Task statement | Every entry below is to be copied exactly as written.

*** Information provided ***

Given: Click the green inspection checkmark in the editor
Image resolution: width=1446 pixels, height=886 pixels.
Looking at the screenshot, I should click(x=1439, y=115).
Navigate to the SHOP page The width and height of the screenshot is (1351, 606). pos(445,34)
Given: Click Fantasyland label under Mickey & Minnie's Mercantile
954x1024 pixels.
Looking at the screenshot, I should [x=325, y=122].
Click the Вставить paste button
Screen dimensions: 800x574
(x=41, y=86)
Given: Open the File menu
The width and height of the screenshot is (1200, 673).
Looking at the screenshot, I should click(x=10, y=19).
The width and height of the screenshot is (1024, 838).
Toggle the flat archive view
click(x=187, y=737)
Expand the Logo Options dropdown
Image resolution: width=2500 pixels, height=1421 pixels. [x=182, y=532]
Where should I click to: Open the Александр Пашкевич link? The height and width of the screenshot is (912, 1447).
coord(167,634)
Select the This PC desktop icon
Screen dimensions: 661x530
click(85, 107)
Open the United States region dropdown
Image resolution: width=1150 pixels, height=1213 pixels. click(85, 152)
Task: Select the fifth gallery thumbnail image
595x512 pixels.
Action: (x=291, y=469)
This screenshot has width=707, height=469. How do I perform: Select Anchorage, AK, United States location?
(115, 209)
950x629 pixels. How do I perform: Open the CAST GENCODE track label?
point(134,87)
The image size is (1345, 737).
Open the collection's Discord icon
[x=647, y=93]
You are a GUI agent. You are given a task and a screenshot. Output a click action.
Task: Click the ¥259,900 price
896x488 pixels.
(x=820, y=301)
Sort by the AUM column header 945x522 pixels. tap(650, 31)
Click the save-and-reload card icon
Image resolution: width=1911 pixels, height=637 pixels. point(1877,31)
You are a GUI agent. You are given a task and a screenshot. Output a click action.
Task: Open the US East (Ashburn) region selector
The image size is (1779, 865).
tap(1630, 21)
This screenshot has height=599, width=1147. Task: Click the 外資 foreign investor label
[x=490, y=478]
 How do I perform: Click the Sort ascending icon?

*** End of Information provided ***

Solution to this problem |
Given: Click the green inspection checkmark in the editor
Image resolution: width=1446 pixels, height=886 pixels.
Looking at the screenshot, I should click(x=1439, y=115).
Navigate to the SHOP page The width and height of the screenshot is (1351, 606). pos(445,34)
Given: Click Fantasyland label under Mickey & Minnie's Mercantile
954x1024 pixels.
Looking at the screenshot, I should [x=325, y=122].
Click the Вставить paste button
Screen dimensions: 800x574
(x=41, y=86)
Given: Open the File menu
The width and height of the screenshot is (1200, 673).
Looking at the screenshot, I should click(x=10, y=19).
The width and height of the screenshot is (1024, 838).
Toggle the flat archive view
click(x=187, y=737)
Expand the Logo Options dropdown
Image resolution: width=2500 pixels, height=1421 pixels. [x=182, y=532]
Where should I click to: Open the Александр Пашкевич link? The height and width of the screenshot is (912, 1447).
coord(167,634)
Select the This PC desktop icon
Screen dimensions: 661x530
click(85, 107)
Open the United States region dropdown
Image resolution: width=1150 pixels, height=1213 pixels. click(85, 152)
Task: Select the fifth gallery thumbnail image
595x512 pixels.
Action: (x=291, y=469)
This screenshot has width=707, height=469. How do I perform: Select Anchorage, AK, United States location?
(115, 209)
950x629 pixels. How do I perform: Open the CAST GENCODE track label?
point(134,87)
The image size is (1345, 737).
Open the collection's Discord icon
[x=647, y=93]
You are a GUI agent. You are given a task and a screenshot. Output a click action.
Task: Click the ¥259,900 price
896x488 pixels.
(x=820, y=301)
Sort by the AUM column header 945x522 pixels. tap(650, 31)
Click the save-and-reload card icon
Image resolution: width=1911 pixels, height=637 pixels. point(1877,31)
You are a GUI agent. You are given a task and a screenshot. Output a click action.
Task: Open the US East (Ashburn) region selector
The image size is (1779, 865).
tap(1630, 21)
This screenshot has height=599, width=1147. Task: Click the 外資 foreign investor label
[x=490, y=478]
 How do I perform: Click the Sort ascending icon?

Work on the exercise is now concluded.